Now, what if the person also has a loss of reality-based thinking in conjunction with the major depressive episode?
This will include things like delusions and hallucinations. The delusions can be persecutory in nature or paranoid, but other types may occur too. The persecutory delusions are ones where the person feels attacked or victimized by others. They may even believe people are coming into their home to harm them. This usually presents with the patient reporting things being moved in the home or things being out of place. A common paranoid delusion is one where the person believes they are being followed. This usually presents as a car or person the patient keeps seeing, and they cannot believe that it may just be a coincidence, or someone who travels the same route to work every day.
Delusions are fixed false beliefs, and although there may be rational explanations for the things going on around them, this is the patient’s reality, and you must be careful when challenging it. The belief is fixed, and That is why presenting evidence contrary to the belief is not effective.
The important point here is the psychotic symptoms are only present during the major depressive episode. Treat the depression and the psychotic symptoms resolve. If the psychotic symptoms remain after the major depressive episode is successfully treated, you need to reevaluate the diagnosis.
This is what separates MDD with psychotic features from schizophrenia.
In bipolar disorder with psychotic features, the psychosis often occurs in the manic phase of the illness and has a grandiose theme associated with it. The patient my for example believe they are a prominent religious figure, or the government is plotting against them.
We often call the delusions in depressive episodes mood congruent, meaning they are consistent with how the person is feeling. It’s not a far stretch for a person who is severally depressed to feel like people want to harm them.
Treatment
Treatment is well established and consists of an SSRI or other antidepressant medication in combination with a dopamine blocking medication.
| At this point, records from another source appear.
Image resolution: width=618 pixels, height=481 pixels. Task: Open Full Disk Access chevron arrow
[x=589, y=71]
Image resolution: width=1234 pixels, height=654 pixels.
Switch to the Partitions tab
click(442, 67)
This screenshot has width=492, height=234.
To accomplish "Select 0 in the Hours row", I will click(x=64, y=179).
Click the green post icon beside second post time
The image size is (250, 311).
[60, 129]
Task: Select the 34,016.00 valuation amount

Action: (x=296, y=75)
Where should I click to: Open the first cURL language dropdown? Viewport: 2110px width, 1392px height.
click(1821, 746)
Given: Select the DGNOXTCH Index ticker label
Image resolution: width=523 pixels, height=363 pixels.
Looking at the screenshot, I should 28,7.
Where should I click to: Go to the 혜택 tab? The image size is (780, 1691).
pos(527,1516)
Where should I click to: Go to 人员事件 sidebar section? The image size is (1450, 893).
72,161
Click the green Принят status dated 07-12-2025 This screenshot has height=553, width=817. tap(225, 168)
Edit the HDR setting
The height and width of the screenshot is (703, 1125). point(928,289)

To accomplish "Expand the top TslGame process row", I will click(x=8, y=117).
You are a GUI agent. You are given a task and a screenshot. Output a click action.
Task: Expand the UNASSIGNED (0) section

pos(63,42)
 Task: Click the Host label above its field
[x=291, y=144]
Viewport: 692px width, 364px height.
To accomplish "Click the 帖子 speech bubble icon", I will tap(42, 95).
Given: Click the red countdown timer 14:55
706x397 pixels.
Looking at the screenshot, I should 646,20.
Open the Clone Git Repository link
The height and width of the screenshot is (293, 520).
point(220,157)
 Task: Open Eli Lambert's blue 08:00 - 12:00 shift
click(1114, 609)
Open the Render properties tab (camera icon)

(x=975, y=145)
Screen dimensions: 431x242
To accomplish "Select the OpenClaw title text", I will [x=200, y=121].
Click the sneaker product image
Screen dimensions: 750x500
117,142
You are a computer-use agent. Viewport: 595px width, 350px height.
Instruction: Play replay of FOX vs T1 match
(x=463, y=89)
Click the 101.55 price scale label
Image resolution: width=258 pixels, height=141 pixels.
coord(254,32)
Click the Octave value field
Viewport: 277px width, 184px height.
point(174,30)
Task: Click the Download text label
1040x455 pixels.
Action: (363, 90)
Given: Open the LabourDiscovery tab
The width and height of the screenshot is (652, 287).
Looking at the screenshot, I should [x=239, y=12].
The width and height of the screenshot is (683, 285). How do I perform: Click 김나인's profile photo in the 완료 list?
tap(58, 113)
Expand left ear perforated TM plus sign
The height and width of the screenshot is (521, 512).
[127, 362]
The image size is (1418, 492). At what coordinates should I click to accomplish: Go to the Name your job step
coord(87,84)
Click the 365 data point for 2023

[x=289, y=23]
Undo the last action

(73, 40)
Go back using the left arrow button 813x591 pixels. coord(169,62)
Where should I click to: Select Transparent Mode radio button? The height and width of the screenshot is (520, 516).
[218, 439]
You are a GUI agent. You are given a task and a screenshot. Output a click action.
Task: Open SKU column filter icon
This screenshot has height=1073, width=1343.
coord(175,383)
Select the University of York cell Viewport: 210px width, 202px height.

The other option is electroconvulsive therapy (ECT) when the person is severally depressed not eating, attending to ADLs, or at risk for suicide.
Patients should remain on medication for at least 6 months after complete resolution of symptoms. This is very important as relapse has been proven to occur when medication is stopped prior to that time. People can taper off the dopamine blocking medication after 6 months as these tend to have worse side effect profiles. The SSRI should be continued for 1 year at which time you can attempt to taper off or reach a lowest effective dose if symptoms begin to reappear. An index phase of ECT should be completed if that is the treatment of choice which consists of 12 total sessions done either 2 or 3 times per week.